What's inside a counterfeit Macbook charger? After my Macbook charger teardown, a reader sent me a charger he suspected was counterfeit. From the outside, this charger is almost a perfect match for an Apple charger, but disassembling the charger shows that it is very different on the inside. It has a much simpler design that lacks quality features of the genuine charger, and has major safety defects.

Inside a counterfeit MagSafe 45W charger.

Inside a counterfeit MagSafe 45W charger.

The counterfeit Apple chargers I've seen in the past have usually had external flaws that give them away, but this charger could have fooled me. The exterior text on this charger was correct, no "Designed by Abble" or "Designed by California". It had a metal ground pin, which fakes often exclude. It had the embossed Apple logo on the case. The charger isn't suspiciously lightweight.

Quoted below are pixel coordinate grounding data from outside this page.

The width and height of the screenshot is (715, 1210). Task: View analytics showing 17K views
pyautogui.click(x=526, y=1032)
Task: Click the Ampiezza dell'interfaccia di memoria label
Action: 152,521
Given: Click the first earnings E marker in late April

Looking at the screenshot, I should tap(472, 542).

Since I've written about these errors in fake chargers before, I half wonder if the builders learned from my previous articles. One minor flaw is the serial number sticker (to the right of the ground pin) was a bit crooked and not stuck on well.

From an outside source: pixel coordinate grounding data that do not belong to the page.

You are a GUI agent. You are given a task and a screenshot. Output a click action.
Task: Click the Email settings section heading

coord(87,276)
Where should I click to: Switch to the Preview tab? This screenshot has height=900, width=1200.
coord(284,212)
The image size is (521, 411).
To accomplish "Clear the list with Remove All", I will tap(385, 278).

This counterfeit MagSafe 45W charger has the same 'Designed by Apple in California' text as the genuine charger. Unlike many fakes, it has a metal ground pin (although it isn't connected internally). To the right of the ground pin, the serial number label is a bit crooked, which is a hint that something isn't right.

This counterfeit MagSafe 45W charger has the same 'Designed by Apple in California' text as the genuine charger. Unlike many fakes, it has a metal ground pin (although it isn't connected internally). To the right of the ground pin, the serial number label is a bit crooked, which is a hint that something isn't right.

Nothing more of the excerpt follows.